The monster’s hand came down on her shoulder like a vise. “There is nothing we can do for her, and nothing more we need her for,” he said soothingly. “Her time has ended.”
Guma, who had fed and clothed her, given her all she could, and taught her all she knew. That was what a mother did for her children—she made them strong and prepared them for the hardship and brutality of life. Guma had endured pain and fear, but she had still raised Xifeng. I wanted the world for you. The soft, tender mother Xifeng had imagined in Mingzhu and Lihua had been a childish illusion. She’d had a real mother, and she had abandoned her.
“Why?” she sobbed. “Why must I suffer like this? Why must I always be the one to lose and to struggle with the darkness?”
The emptiness inside her roared. She had deserted Guma, and now she would never hear her say, at last, that she loved Xifeng. Wei had taken that from her, that hot-blooded warrior who had loved her so deeply. Once her lover, and now her mortal enemy.
“Wei,” she breathed, and it was a curse. She raked her fingers in the dirt, imagining shredding his beautiful golden skin into ribbons of flesh. The warrior on the card had held a bloodstained flower . . . but whose blood was it?
Kang knelt before her with the concubine’s knife in his hands. “Being chosen by the Serpent God and facing this darkness makes you special,” he said in a low voice. “It sets you apart. Why would you want to be like everyone else?”

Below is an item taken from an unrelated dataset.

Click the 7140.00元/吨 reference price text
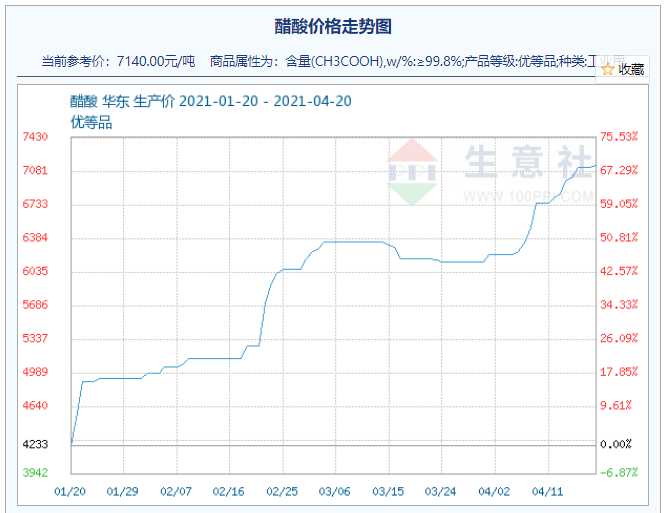 click(x=156, y=61)
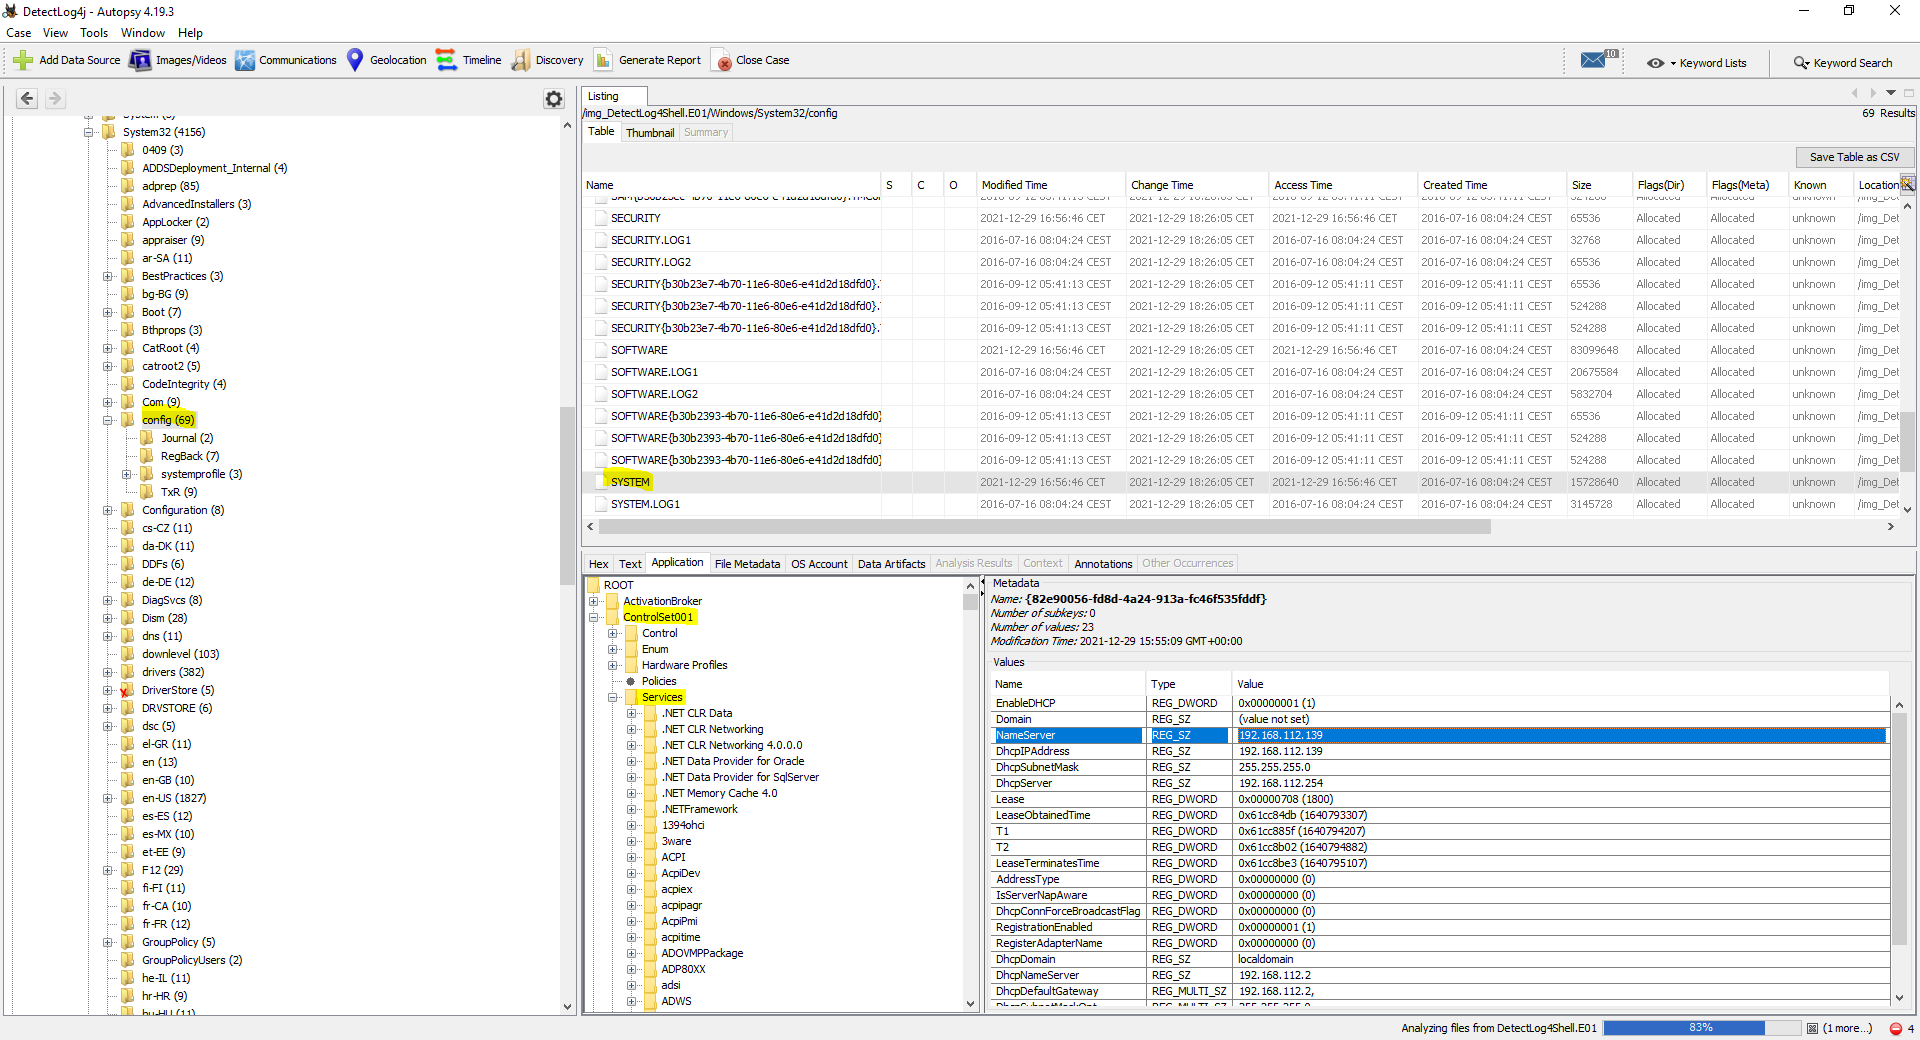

Behind him, in the waterfall, she saw her own beautiful face. Slowly, it mutated into something horrid: the fresh youth became a pockmarked, wrinkled visage ravaged by the cruelty of time. She trembled as the ruthless mirror-water stripped her of her beauty. Wei would not have loved her without it, she felt certain. Lihua would not have been drawn to her, and Jun would not have pursued her.

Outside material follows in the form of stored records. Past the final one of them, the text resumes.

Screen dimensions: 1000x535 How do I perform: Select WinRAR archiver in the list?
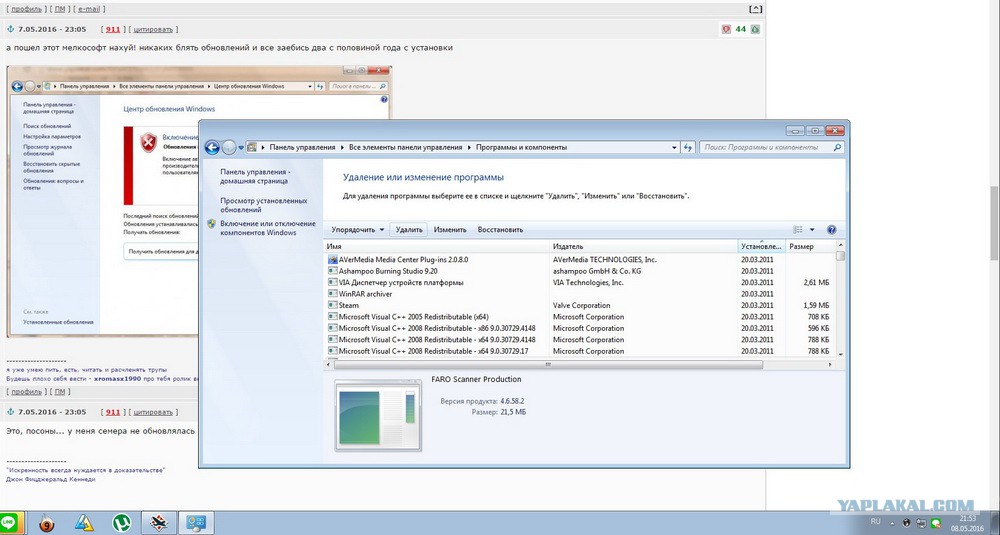coord(365,294)
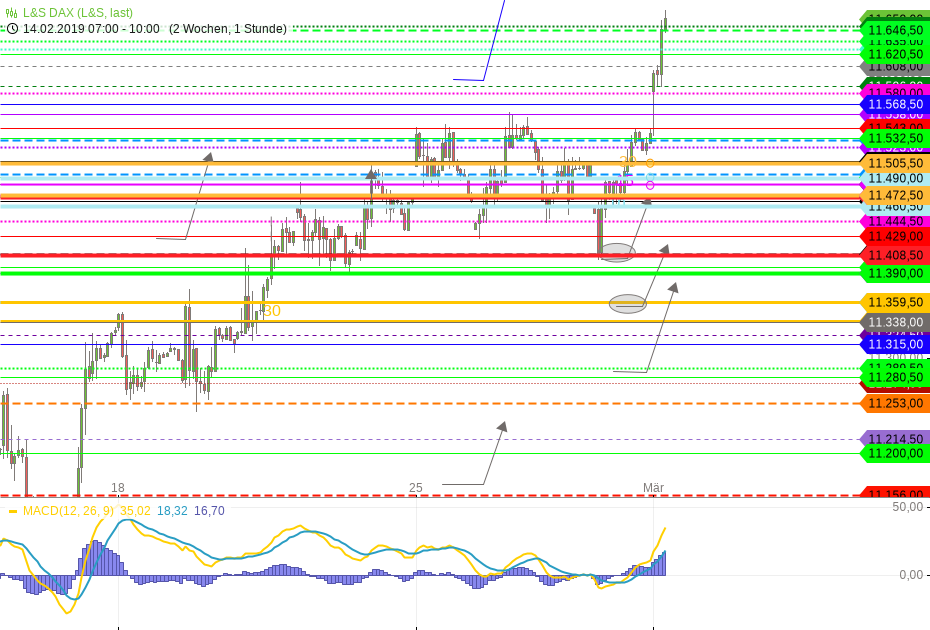Open the L&S DAX (L&S, last) title
The image size is (930, 630).
tap(78, 13)
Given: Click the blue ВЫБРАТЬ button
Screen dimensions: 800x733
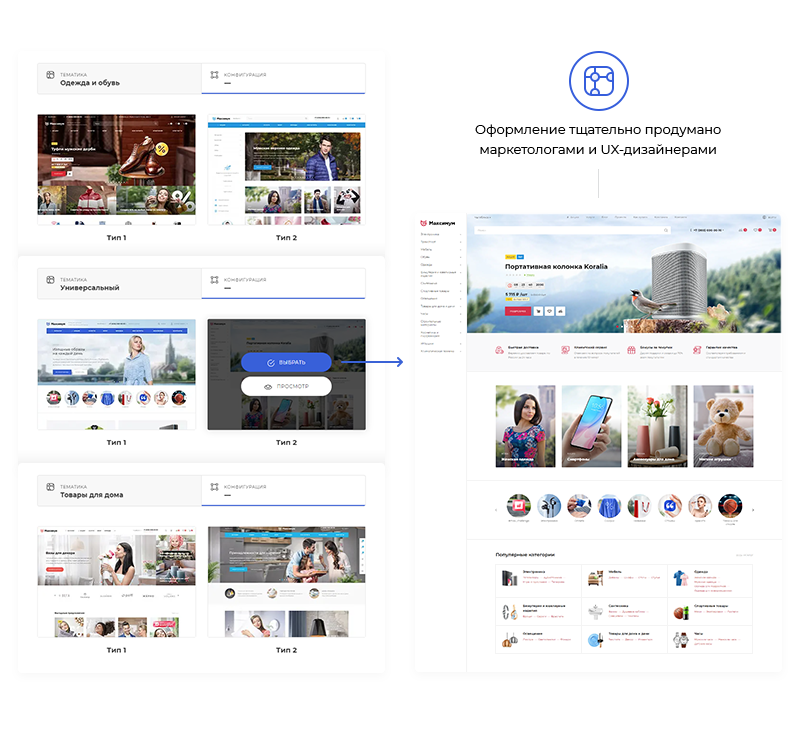Looking at the screenshot, I should (286, 362).
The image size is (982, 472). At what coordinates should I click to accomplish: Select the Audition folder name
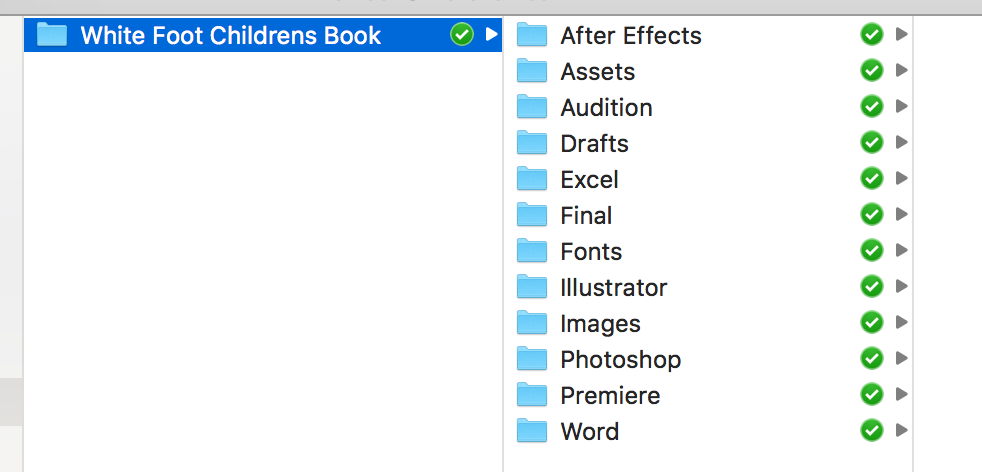[x=606, y=108]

Your beauty is all you are, and all you have, Guma had once told her. Your only weapon.
“You have a choice.” Kang’s words sounded hauntingly familiar.

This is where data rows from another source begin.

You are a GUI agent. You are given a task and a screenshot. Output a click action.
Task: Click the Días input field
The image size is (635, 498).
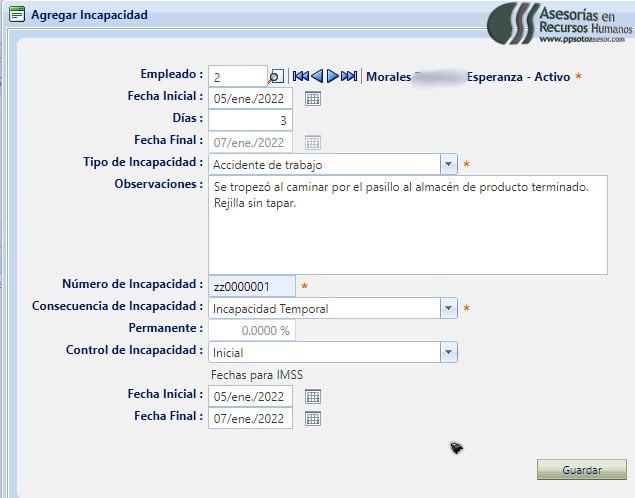click(x=250, y=120)
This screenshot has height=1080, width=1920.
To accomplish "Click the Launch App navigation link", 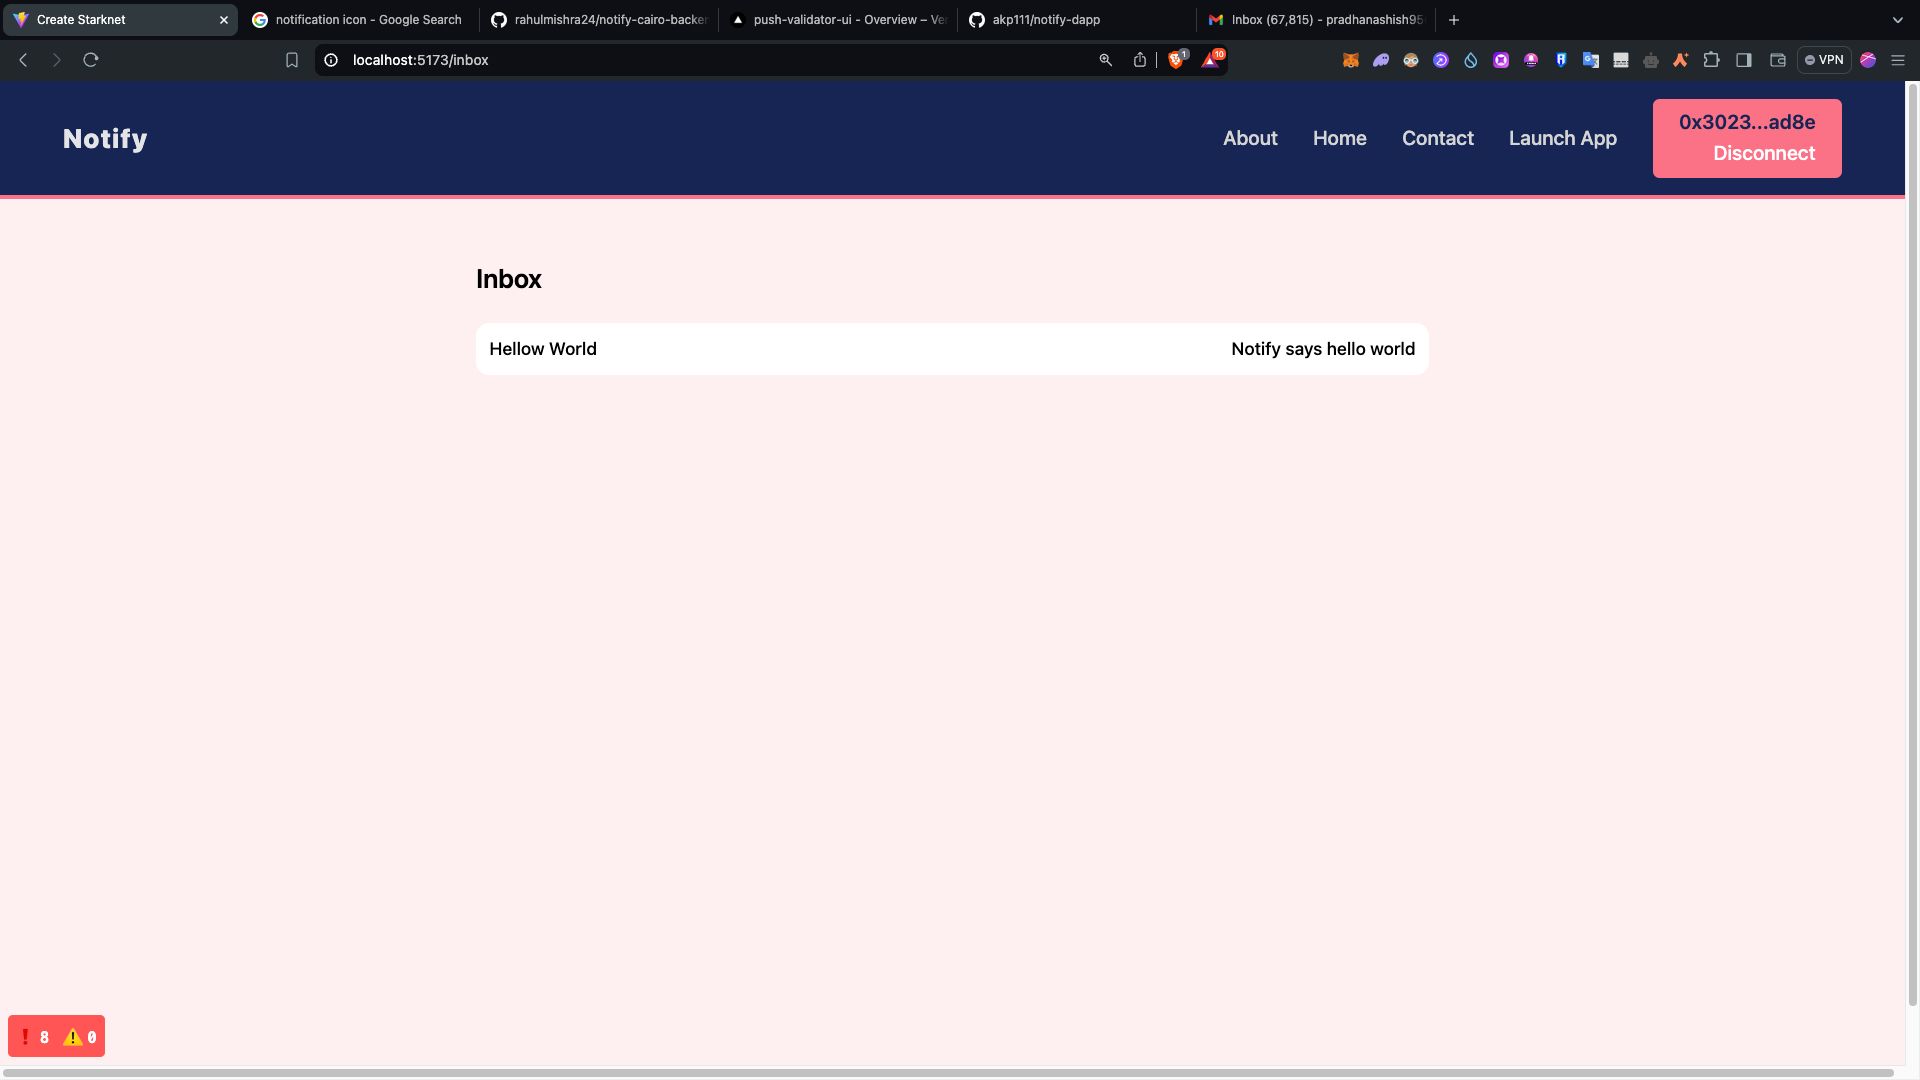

Once before, Xifeng had chosen to accept the Serpent God’s assistance. She had let him help her destroy Lady Sun. This time, he was asking something of her—something th
at would ultimately help her as much as it did him.
She could refuse him. She could return to her town in poverty and obscurity. She could grow old and ugly alone while the concubines’ bodies remained beautiful forever, locked in time in the springs. And everything she had been through—including Wei’s loss and Guma’s death—would have been for nothing.
Or Xifeng could accept him and fulfill the destiny even Guma had not fully understood. She could remain forever young and beautiful, a powerful Empress and the Serpent God’s consort, living on the hearts of her enemies. She could surrender what was left of the light others had seen in her—the light Wei had taken with him when he left her. She could give up her old self to the darkness, completely, with both hands open.
Do not resist me, echoed the voice she knew so well.
Once again, she had a choice to make. So Xifeng chose.
“I have no intention of resisting you,” she said.
“Why would you want to be like everyone else?” Kang repeated.
And she agreed with him. She agreed in the way her fingers closed on the blade, in the way she used it to dig into Lady Meng’s chest, and in the way she closed her lips around the blistering heat of the concubine’s heart. She was special, with every bite, every stream of blood spurting from her ravenous mouth. She was a monster, a bride of the darkness, and she rose to face her destiny as though it were the blood-red sunrise of a new day.
Xifeng returned to the royal apartments to hear screaming from Empress Lihua’s bedchamber. Maidservants and ladies-in-waiting rushed in and out with pale faces, their eyes wide with fear. The Imperial physician stood in the corridor barking orders to his assistants, who raced past without a second glance.
“Is it happening? Is the child coming?” she asked one of the ladies.
“No,” was the grim reply. “Her Majesty has been poisoned.”